YOUR OBJECTIVE |
Copy exactly and only the lines running from the one that contains "Click the Orders inbox icon" to the final line of the data below, without the pictures.

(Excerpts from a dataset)
Content starts
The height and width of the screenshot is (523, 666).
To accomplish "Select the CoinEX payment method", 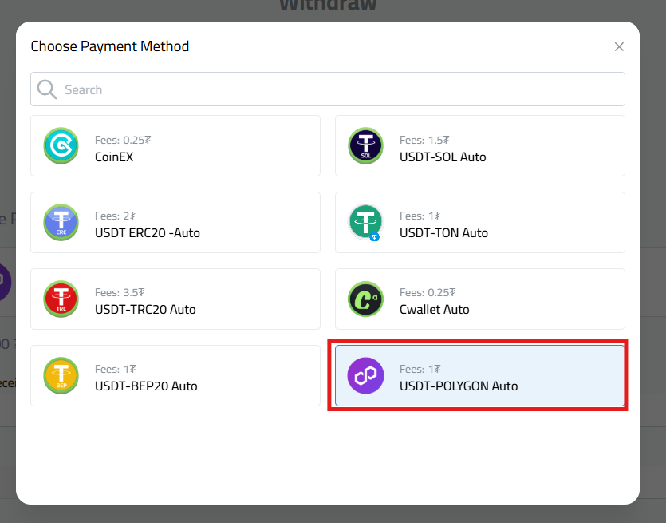I will click(175, 146).
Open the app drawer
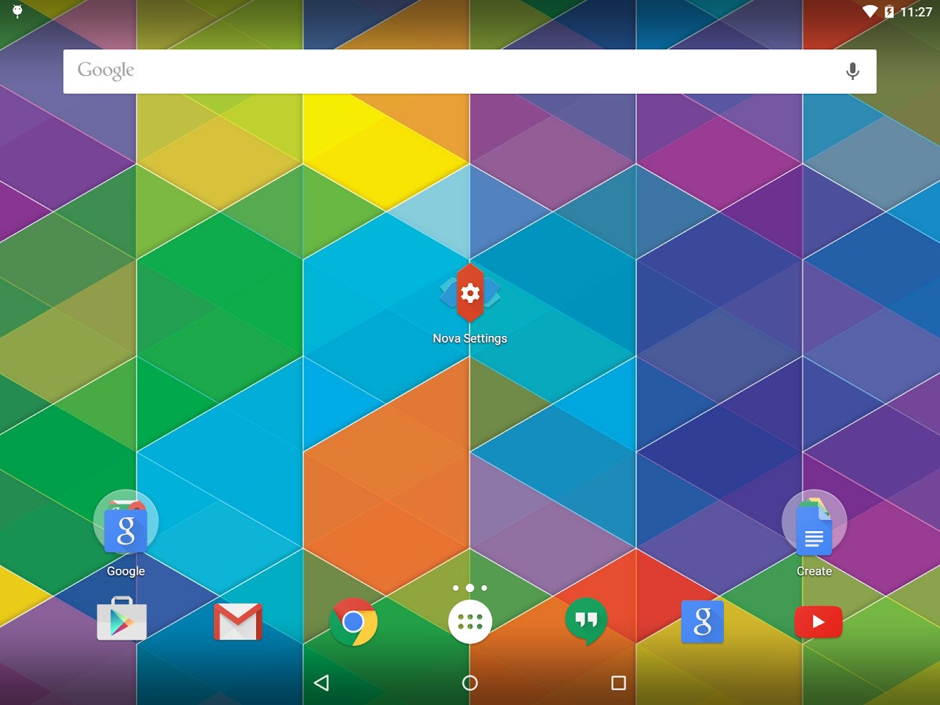This screenshot has height=705, width=940. [470, 621]
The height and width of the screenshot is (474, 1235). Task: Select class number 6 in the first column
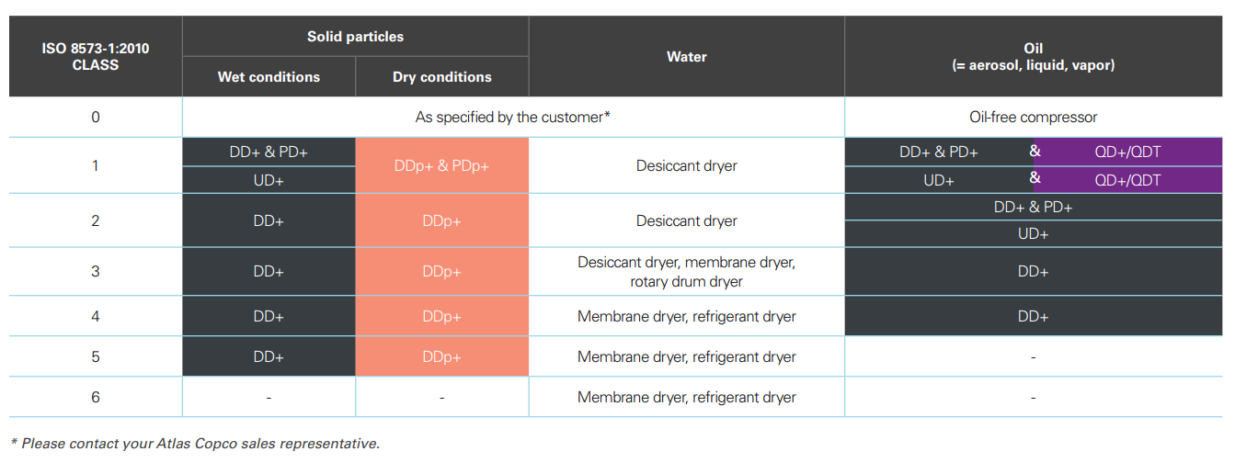[95, 397]
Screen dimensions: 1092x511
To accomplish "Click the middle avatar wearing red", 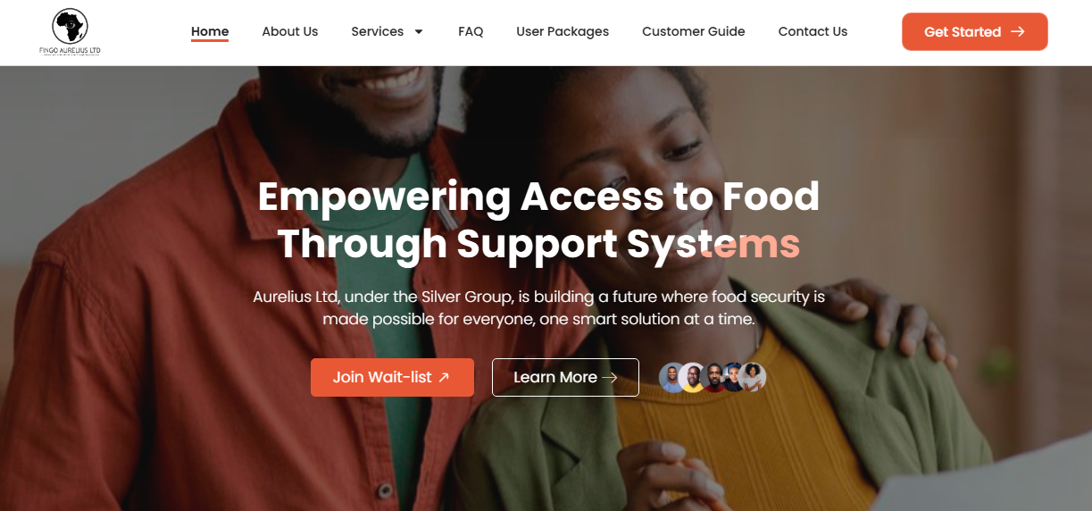I will click(713, 378).
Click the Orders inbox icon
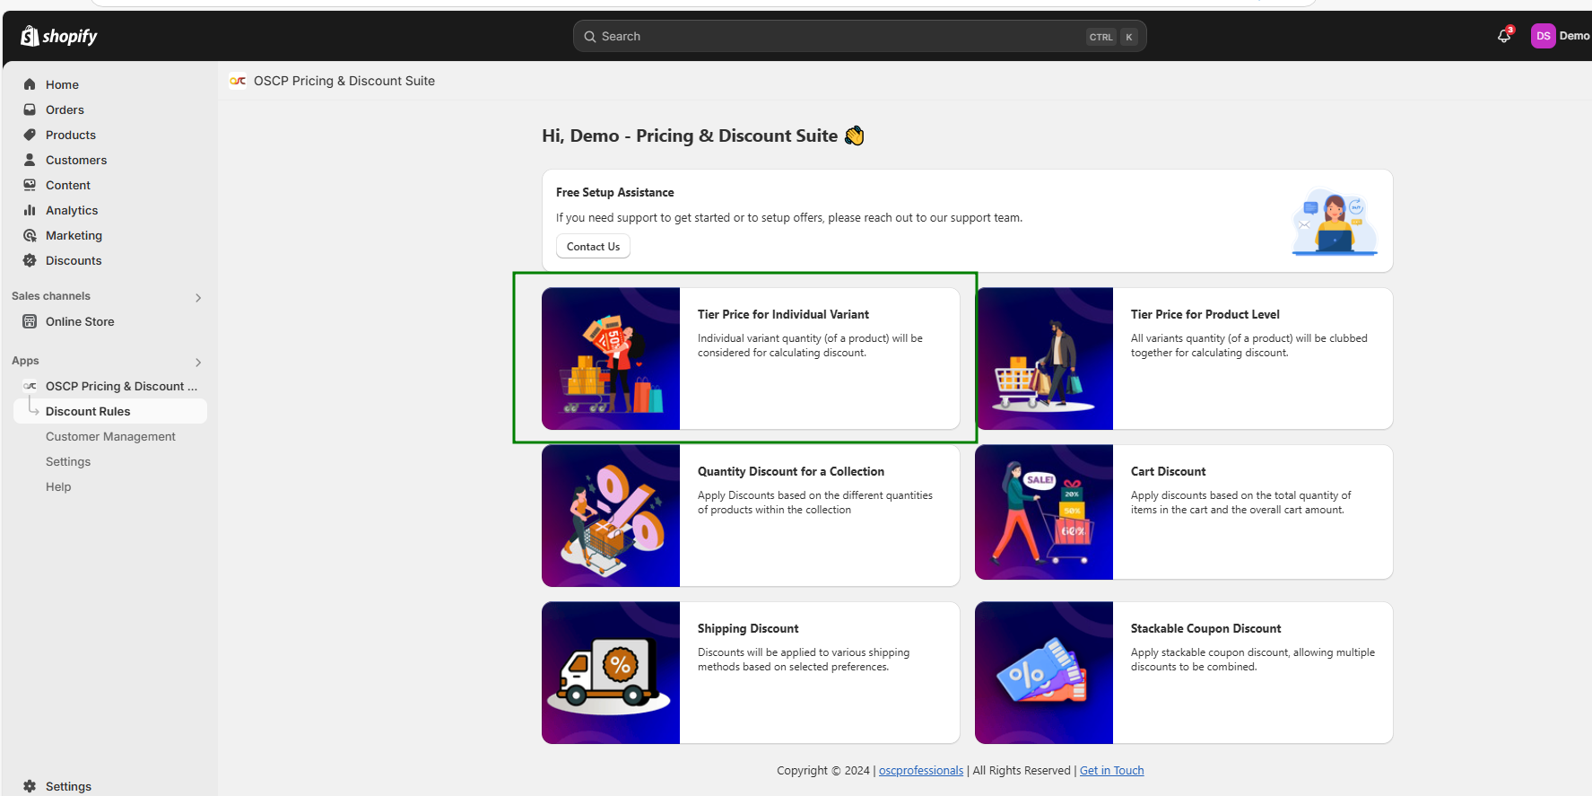1592x796 pixels. point(30,109)
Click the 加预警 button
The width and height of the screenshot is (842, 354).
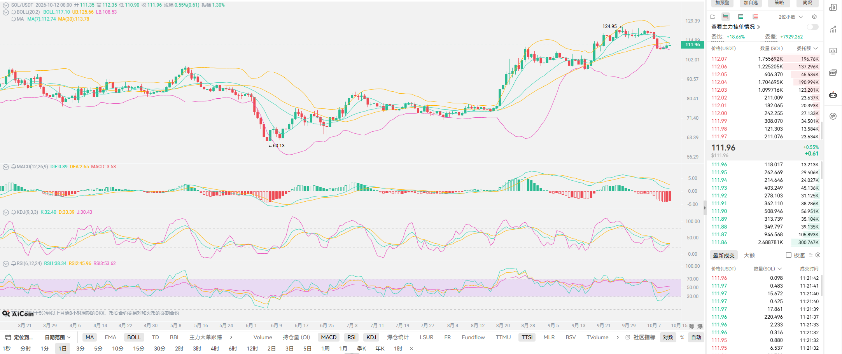click(723, 3)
Content ends
TASK RESPONSE |
Click the Orders inbox icon
1592x796 pixels. point(30,109)
Click the 加预警 button
The width and height of the screenshot is (842, 354).
click(723, 3)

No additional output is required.